__LIST OF TASKS__
A: According to the SoCalGas findings, what is the dollar amount of the JR transmission resource plan?
B: Go on with the SoCalGas findings from their last sentence.

__SELECTED EXCERPT__
################

24. It is reasonable that marketing costs be allocated equally to all five wholesale customers of SoCalGas.
VII. Transmission
25. The JR transmission resource plan of $32.5 million is reasonable and is adopted.
VIII. Electric Generation Schedule
26. On April 1, 1999, the Commission approved Resolution G-3242 authorizing SoCalGas to establish a single customer class for all electricity generators in its service territory and to eliminate the collateral discount rule.
27. Resolution G-3242 ordered elimination of the CGA at the end of the Global Settlement period (August 1, 1999) provided that if the Commission did not adopt a complete proposal to eliminate gaming by August 1, 1999 then the CGA would continue in effect until such safeguards are adopted by the Commission.
28. Resolution G-3242 instructed SoCalGas to address in its 1999 BCAP the issues necessary to prevent gaming.
29. The following exemplary tariff conditions are reasonable for the purpose of eliminating the Commission's gaming concerns and therefore will be adopted. The adoption of these exemplary tariff conditions allow for immediate elimination of the CGA. The tariff conditions are as follows:
r. Subject to paragraph d., the amount of gas to be billed at the electric generation rate for customers having both electric generation and non-electric generation end use on a single meter will be the lesser of a) total metered throughput; or b) a volume equal to the customer's recorded power production in kWh times the average heat rate for their electric generation facilities.
s. The difference between total meter throughput and the volume limitation specified herein will be charged the rate applicable to the other end use served off the meter. When required, as a condition for service under the electric generation rate, electric generation customers will provide the utility with the average heat rate for electric generation equipment as supported by documentation from the manufacturer. If not available, operating data shall be used to determine customers' average heat rate.

################

__RAW RECORDS__
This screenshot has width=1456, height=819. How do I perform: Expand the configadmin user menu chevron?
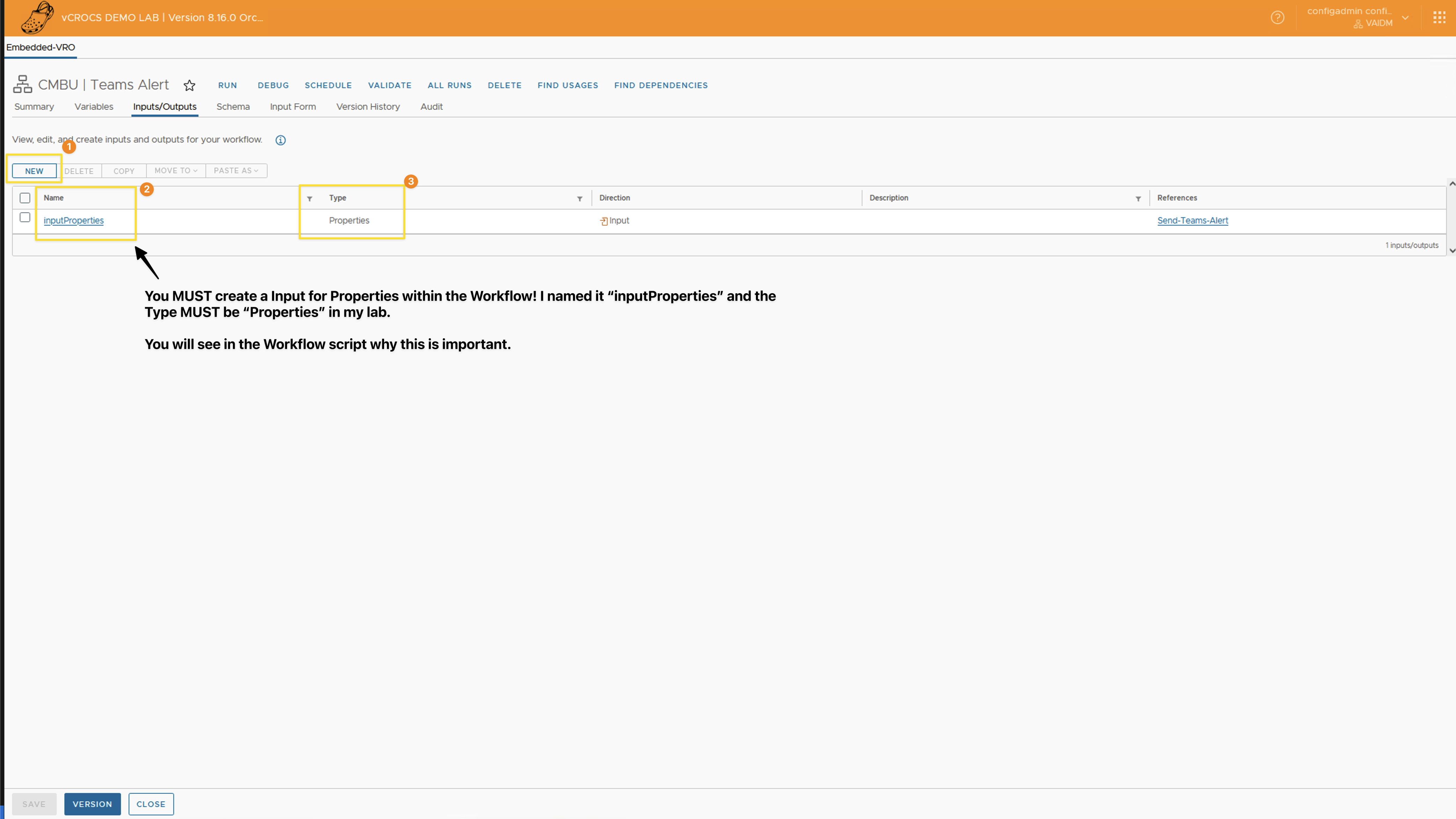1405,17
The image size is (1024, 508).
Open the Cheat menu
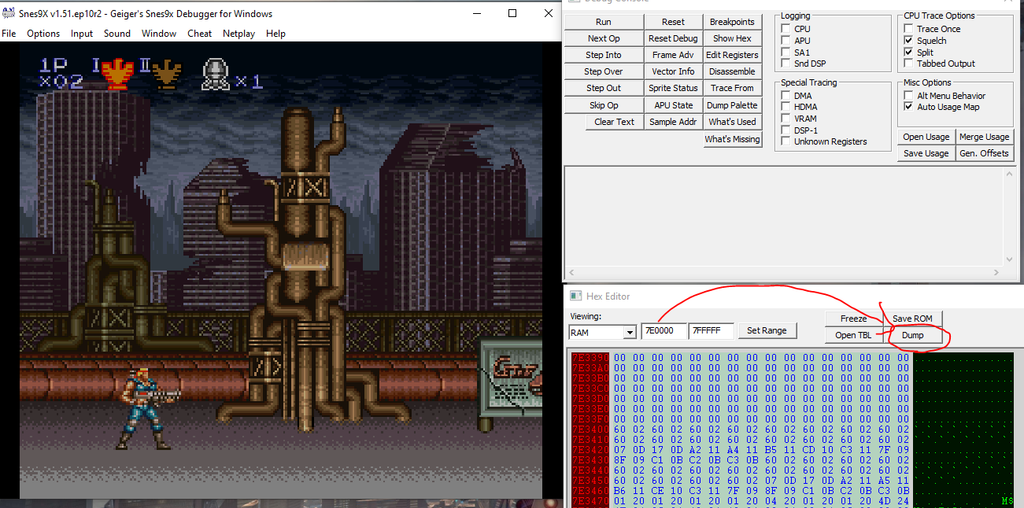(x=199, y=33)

################

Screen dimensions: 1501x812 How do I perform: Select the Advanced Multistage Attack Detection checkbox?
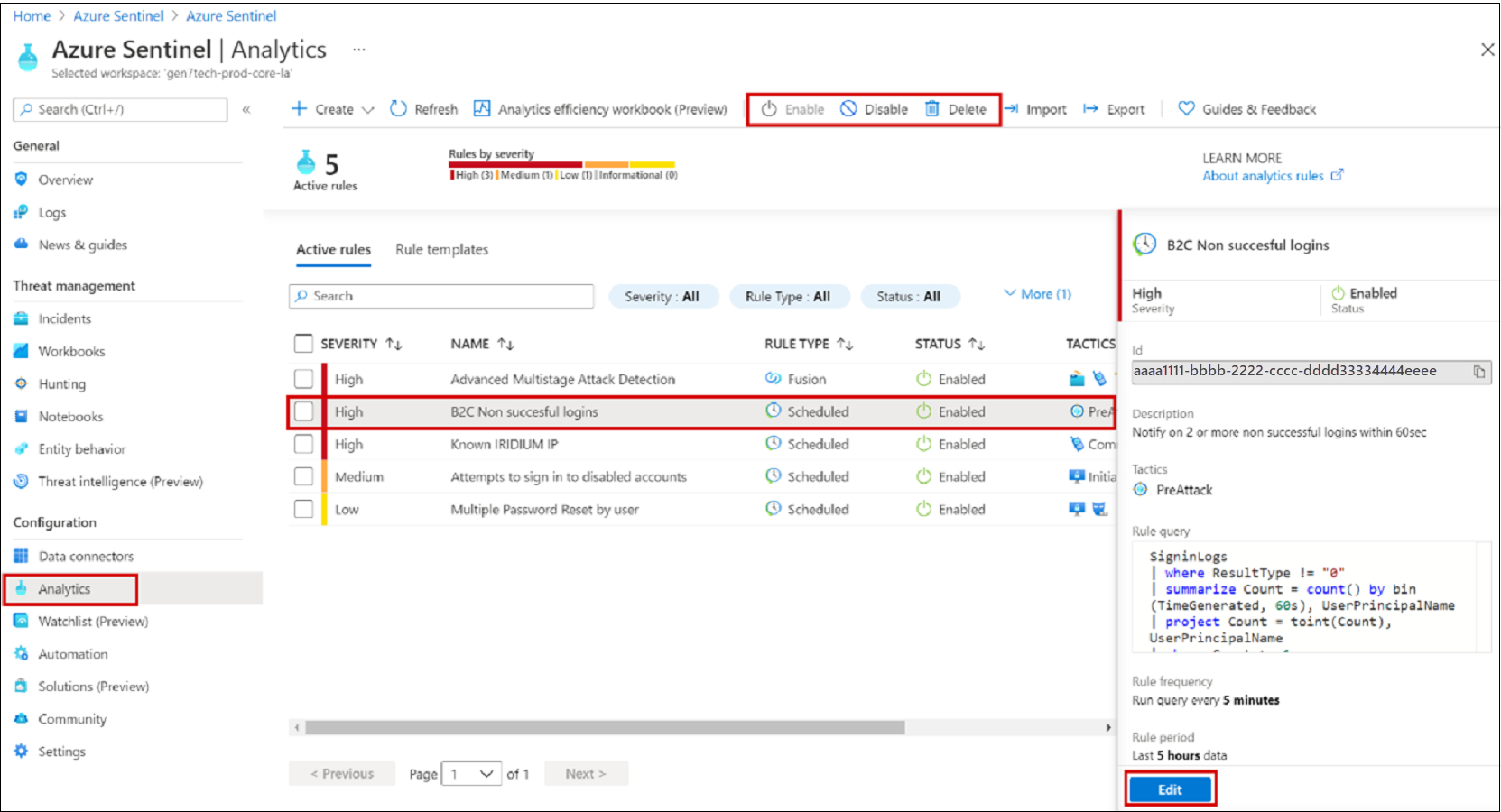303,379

################

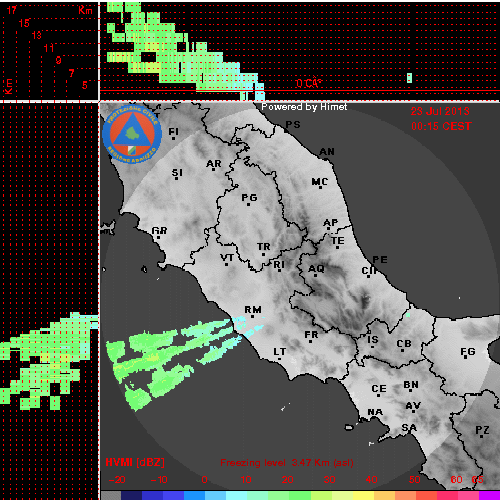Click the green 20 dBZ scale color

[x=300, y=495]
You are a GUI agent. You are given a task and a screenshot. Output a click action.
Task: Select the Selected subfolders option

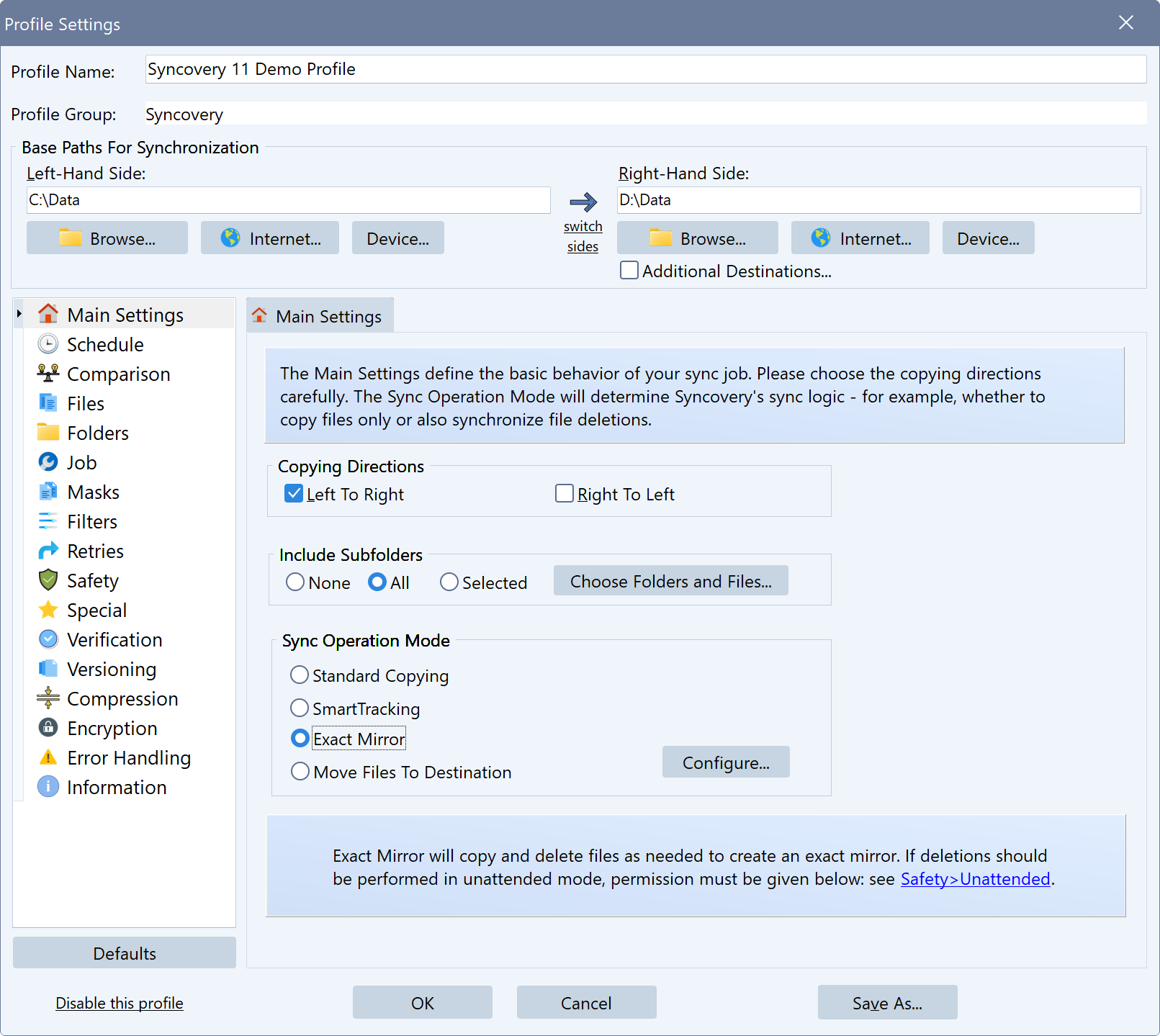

################

__REPLIES__
A: $32.5 million

B:
t. Electric generation customers receiving electric generation service will make available upon request any measurement devices required to directly or indirectly determine the kilowatt hours generated or the average heat rate for the electric generation equipment. The Utility will have the right to read, inspect and/or test all such measurement devices during normal business hours. Additional gas and/or steam metering facilities required to separately determine gas usage to which the electric generation rate(s) are applicable may be installed, owned and operated by the Utility at its expense in accordance with normal service rules; however, the Utility may, in accordance with No. 2 above utilize estimated data to determine such gas usage.
u. All electric generation customers receiving electric generation service shall be separately metered unless it can be demonstrated that a separate meter is not economically feasible.
30. Special considerations reserved for cogeneration customers during open seasons for transmission and storage service should be removed from SoCalGas' respective storage and transmission service tariffs.
31. Existing regulatory structures have created a mismatch between the pricing of gas and electricity. For gas transportation, the rates of each transporting utility are cumulated -- or "pancaked" -- so that the ultimate rate the customer sees for gas transportation increases with the number of utility service areas involved in the transport. The price the PX sets for purchases of electricity, by contrast, is uniform throughout the state (or within a zone if congestion occurs) -- a "postage stamp" rate.
32. Some California generators pay much higher rates for gas transmission service than others, solely due to their location and the mismatch in regulatory pricing regimes.
33. Competition among electric generators should be based on the efficiency of generating units and the shrewdness of their owners in the gas procurement and financial markets, not on the happenstance of which Sempra affiliate provides local gas service.
34. A Sempra-wide EG rate will benefit electric customers in the form of lower PX prices in some hours, less reliance on RMR units, and lower costs for RMR units when they are called on.
35. The San Diego load center is unusually dependent on imported electricity.
36. The electricity transmission lines that supply San Diego are often subject to physical and technical limitations that can be managed only by operating the few generating plants that are located in SDG&E's territory.
37. The owners of RMR plants receive cost-based payments that are at times higher than PX payments for the same amount of electricity.
38. The Sempra-wide EG rate will lower the cost of gas transportation for the plants served by SDG&E, and will accordingly lower the amount of the payments the ISO makes under the RMR contracts, costs that are borne by all SDG&E electric customers.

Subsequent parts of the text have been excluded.